WHAT YOU NEED TO DO –
Filter the entries and keep only the lines where the string "will" appears.

Extracted records:
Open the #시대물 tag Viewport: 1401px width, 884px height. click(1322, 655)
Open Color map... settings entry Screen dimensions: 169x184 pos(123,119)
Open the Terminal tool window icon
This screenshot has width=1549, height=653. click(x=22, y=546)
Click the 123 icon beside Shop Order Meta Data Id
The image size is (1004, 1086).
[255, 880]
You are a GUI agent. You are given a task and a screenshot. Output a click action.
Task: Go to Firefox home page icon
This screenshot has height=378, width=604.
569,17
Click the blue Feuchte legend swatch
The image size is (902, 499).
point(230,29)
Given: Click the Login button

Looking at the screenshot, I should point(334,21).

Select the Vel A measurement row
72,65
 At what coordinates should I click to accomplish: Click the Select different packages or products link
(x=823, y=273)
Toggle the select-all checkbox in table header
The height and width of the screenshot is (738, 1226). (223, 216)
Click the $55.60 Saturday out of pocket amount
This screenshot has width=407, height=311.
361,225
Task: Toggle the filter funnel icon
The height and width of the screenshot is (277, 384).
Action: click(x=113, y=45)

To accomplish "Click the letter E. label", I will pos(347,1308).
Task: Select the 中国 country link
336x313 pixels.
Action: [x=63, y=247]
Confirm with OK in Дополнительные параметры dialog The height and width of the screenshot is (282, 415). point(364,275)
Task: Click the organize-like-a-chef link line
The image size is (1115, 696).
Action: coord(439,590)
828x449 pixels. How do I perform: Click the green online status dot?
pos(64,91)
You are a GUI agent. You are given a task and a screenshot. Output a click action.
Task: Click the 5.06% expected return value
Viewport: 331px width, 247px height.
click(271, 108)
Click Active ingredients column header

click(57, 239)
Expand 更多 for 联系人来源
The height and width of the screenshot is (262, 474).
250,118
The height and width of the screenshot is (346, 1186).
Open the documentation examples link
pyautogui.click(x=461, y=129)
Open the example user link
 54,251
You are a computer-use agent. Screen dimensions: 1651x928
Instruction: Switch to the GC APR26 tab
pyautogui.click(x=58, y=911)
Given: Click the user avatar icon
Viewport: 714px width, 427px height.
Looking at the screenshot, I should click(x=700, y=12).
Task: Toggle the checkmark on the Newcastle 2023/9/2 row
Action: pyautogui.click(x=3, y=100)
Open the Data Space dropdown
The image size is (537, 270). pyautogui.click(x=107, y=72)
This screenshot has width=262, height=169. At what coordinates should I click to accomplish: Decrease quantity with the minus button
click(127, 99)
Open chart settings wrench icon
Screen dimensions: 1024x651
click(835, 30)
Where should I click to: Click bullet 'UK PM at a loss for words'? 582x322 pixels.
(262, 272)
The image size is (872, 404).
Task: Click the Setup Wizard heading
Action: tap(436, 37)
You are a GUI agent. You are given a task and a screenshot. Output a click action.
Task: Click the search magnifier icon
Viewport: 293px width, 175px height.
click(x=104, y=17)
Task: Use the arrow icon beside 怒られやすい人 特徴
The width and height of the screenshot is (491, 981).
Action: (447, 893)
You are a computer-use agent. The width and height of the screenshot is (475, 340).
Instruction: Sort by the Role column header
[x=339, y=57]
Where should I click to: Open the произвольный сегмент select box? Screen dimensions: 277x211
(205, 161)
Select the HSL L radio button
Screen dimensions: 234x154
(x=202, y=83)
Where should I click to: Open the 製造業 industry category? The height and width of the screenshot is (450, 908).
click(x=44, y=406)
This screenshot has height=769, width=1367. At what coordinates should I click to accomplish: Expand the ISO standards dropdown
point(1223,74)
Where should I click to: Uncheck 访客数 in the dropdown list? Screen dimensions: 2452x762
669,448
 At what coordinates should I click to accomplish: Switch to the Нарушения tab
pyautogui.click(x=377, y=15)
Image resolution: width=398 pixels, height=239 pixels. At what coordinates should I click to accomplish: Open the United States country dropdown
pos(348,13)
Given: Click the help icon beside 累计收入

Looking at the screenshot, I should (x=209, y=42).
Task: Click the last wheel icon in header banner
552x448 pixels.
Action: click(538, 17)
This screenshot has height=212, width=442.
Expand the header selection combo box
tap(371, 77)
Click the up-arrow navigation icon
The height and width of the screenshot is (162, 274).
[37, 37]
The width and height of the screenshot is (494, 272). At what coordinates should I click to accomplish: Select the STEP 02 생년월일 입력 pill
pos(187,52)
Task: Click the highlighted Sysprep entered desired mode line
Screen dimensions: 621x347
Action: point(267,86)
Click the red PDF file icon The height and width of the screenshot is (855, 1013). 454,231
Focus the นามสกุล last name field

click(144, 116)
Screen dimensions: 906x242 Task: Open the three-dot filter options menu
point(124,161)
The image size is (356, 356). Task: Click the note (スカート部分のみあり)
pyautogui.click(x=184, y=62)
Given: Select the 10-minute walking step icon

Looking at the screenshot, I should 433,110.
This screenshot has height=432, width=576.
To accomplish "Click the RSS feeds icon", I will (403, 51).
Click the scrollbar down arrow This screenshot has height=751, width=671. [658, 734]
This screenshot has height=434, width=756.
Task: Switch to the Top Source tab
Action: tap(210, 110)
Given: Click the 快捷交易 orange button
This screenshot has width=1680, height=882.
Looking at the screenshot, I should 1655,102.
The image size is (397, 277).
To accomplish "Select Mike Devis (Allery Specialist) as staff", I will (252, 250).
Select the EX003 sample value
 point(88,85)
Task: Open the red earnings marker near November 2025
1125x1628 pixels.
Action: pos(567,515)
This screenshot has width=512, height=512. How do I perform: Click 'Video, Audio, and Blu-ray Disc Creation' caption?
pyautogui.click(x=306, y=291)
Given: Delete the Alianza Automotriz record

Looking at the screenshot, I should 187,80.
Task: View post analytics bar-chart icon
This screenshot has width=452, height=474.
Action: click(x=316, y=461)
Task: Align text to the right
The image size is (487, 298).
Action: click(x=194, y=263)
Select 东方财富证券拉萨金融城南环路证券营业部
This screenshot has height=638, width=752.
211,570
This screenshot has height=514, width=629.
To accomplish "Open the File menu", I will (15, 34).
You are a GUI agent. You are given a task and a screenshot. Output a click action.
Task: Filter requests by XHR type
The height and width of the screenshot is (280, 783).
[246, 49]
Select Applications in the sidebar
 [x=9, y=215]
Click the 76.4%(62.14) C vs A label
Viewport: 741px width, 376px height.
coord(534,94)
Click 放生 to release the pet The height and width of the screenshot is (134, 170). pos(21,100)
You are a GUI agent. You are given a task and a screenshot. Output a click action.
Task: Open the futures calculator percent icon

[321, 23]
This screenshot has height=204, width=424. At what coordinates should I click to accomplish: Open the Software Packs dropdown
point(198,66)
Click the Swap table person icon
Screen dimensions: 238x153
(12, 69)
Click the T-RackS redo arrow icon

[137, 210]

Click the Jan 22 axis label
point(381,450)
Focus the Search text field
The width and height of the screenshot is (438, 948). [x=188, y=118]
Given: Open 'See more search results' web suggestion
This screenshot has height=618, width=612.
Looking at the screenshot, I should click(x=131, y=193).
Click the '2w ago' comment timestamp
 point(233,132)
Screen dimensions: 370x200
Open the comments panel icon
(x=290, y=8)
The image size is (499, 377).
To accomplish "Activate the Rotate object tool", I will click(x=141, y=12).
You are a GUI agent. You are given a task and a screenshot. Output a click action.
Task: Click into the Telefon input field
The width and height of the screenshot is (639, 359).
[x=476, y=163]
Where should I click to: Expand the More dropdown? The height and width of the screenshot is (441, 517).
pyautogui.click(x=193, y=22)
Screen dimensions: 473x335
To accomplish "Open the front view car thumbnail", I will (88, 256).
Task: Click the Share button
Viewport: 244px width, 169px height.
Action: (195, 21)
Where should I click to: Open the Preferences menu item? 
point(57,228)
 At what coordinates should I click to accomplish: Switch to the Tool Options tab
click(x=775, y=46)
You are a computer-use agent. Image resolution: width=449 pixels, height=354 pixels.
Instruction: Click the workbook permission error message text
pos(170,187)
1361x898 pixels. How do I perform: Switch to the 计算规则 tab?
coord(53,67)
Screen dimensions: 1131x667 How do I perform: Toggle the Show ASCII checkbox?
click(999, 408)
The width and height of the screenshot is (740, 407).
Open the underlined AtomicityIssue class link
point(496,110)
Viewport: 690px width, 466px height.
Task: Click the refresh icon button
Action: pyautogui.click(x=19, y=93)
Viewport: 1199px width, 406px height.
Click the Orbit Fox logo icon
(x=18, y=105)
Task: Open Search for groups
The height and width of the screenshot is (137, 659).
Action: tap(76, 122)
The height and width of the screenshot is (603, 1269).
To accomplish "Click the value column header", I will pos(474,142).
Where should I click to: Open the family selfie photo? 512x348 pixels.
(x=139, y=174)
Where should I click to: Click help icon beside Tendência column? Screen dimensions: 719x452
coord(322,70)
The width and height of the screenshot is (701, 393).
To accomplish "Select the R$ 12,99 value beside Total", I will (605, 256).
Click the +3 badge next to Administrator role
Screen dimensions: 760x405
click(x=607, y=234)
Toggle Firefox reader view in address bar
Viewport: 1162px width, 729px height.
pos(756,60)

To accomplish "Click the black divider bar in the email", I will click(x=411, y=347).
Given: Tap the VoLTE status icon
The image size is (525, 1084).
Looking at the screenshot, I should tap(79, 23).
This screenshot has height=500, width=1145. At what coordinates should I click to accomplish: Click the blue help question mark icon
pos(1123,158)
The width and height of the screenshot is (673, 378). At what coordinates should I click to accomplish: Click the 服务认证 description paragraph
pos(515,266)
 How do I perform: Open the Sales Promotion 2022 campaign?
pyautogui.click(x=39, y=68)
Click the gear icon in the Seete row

RESULT FOR THIS EXERCISE –
To accomplish "Click the letter E. label", I will pos(347,1308).
To accomplish "Click the RSS feeds icon", I will (403, 51).
To accomplish "Select Mike Devis (Allery Specialist) as staff", I will (252, 250).
To accomplish "Open the File menu", I will (15, 34).
To accomplish "Activate the Rotate object tool", I will click(x=141, y=12).
To accomplish "Open the front view car thumbnail", I will (88, 256).
To accomplish "Click the value column header", I will pos(474,142).
To accomplish "Select the R$ 12,99 value beside Total", I will (605, 256).
To accomplish "Click the black divider bar in the email", I will click(x=411, y=347).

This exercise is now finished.